• **Source document**
I have done lots of plug making and any plug made out of foam or mdf is usaully a one off and it gets destroyed. the glass will heat up and break down the mdf or foam and warp it




here is a write up from the one I built in my seacraft

got the plug built for the live well, I used 3/4 MDF and a 8" sonnet tube. I ripped the sonnet tube into 4 even pieces( as even as I could get them.) after I got all my measurements on the MDF and cut . I shaved 3/16" off the edges that the sonnet tube was gonna get stapled to, to make it flush with the MDF. After I got the 4 sides and corners all stapled together I cut the top big and used a flush router bit to run it around the outside to make it a perfect top.

once I got that nailed to the rest, I got a 3/4" round over bit to make the rounded edge. .

after I got it nailed together It was time to do a little tooling on it to smooth it out. I got some evercoat glaze from the autobody place and started with all the staple holes.

• **Provided records**
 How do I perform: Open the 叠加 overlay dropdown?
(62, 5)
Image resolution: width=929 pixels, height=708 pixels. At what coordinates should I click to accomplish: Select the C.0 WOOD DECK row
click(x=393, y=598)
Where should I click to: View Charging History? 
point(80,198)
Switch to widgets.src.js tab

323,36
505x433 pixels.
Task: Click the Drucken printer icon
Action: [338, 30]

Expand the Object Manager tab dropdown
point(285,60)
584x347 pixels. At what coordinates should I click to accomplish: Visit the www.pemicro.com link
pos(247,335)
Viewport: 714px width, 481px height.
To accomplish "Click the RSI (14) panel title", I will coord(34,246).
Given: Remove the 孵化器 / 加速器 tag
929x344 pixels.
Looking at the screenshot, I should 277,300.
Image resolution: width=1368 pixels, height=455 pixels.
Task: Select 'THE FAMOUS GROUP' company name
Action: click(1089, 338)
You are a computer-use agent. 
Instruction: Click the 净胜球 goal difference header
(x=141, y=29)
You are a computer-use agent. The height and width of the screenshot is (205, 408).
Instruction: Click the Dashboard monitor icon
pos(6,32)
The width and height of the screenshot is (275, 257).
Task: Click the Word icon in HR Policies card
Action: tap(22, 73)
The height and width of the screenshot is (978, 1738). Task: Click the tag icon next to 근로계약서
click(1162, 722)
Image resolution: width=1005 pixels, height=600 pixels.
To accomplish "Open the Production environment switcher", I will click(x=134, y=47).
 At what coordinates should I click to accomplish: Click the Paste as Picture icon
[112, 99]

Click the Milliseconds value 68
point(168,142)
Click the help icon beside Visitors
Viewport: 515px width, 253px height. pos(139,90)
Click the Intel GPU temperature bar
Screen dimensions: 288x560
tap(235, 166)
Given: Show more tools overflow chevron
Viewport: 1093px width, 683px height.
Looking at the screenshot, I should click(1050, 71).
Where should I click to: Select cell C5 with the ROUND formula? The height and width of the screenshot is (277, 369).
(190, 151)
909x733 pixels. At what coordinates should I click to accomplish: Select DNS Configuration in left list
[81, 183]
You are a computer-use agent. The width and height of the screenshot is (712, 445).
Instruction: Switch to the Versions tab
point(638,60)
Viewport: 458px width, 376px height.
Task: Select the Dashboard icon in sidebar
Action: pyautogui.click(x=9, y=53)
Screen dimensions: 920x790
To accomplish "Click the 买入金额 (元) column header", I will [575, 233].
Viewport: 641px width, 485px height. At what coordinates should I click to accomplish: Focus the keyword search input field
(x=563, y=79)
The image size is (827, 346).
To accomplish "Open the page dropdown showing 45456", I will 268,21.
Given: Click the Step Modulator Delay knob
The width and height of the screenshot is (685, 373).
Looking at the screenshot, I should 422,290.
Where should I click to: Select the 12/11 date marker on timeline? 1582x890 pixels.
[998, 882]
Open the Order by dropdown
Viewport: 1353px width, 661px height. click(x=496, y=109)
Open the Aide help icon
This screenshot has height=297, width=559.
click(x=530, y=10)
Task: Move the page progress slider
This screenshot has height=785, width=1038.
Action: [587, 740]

• **Requirements**
1. In the listing, update the lines starting at the one containing "The image size is (827, 346)." and ending at the end of the listing by replacing "knob" with "dial", with everything else unchanged. Return only those lines.
2. Take the write-up on building the live well plug further, starting after its last sentence.

• **Outputs by task**
1.
The image size is (827, 346).
To accomplish "Open the page dropdown showing 45456", I will 268,21.
Given: Click the Step Modulator Delay dial
The width and height of the screenshot is (685, 373).
Looking at the screenshot, I should 422,290.
Where should I click to: Select the 12/11 date marker on timeline? 1582x890 pixels.
[998, 882]
Open the Order by dropdown
Viewport: 1353px width, 661px height. click(x=496, y=109)
Open the Aide help icon
This screenshot has height=297, width=559.
click(x=530, y=10)
Task: Move the page progress slider
This screenshot has height=785, width=1038.
Action: [587, 740]

2.
I also put a block to extend the rear drain lower


it took about 3 hours or fairing and sanding to smooth out all the inperfections.

after I got it smooth and sanded I put some radius wax around the block and some larger radius wax around between the table and the mold

once that was set I waxed it with 3 coats and sprayed 2 coats of PVA.



I let it dry and it was time to spray it with Gelcoat. I mixed 2 quarts of Gelcoat together with the dark blue tint. I made extra gelcat to store because I would never be able to match it.

I shot the gelcoat with the cup gun.

I layed up another mat and 1 layer of 1708 on it and let it set up over night .

I Popped it off the mold and it was relatively easy

this is where it got tricky I set the circular saw to just under 3/4" and made some rips. I then got in with the flat bar and chiseled away without damaging any gelcoat. once I got a small area of gelcoat opened it went easy, One plastic wedge under and it popped right up


I cleaned it up with the air nozzle then took it outside for a wash and cleaning. I then took my air trimmer and cut all the excess off. I dropped it in the front part of the console and it fits pretty good. I little more trimming and I will be glassing it into place.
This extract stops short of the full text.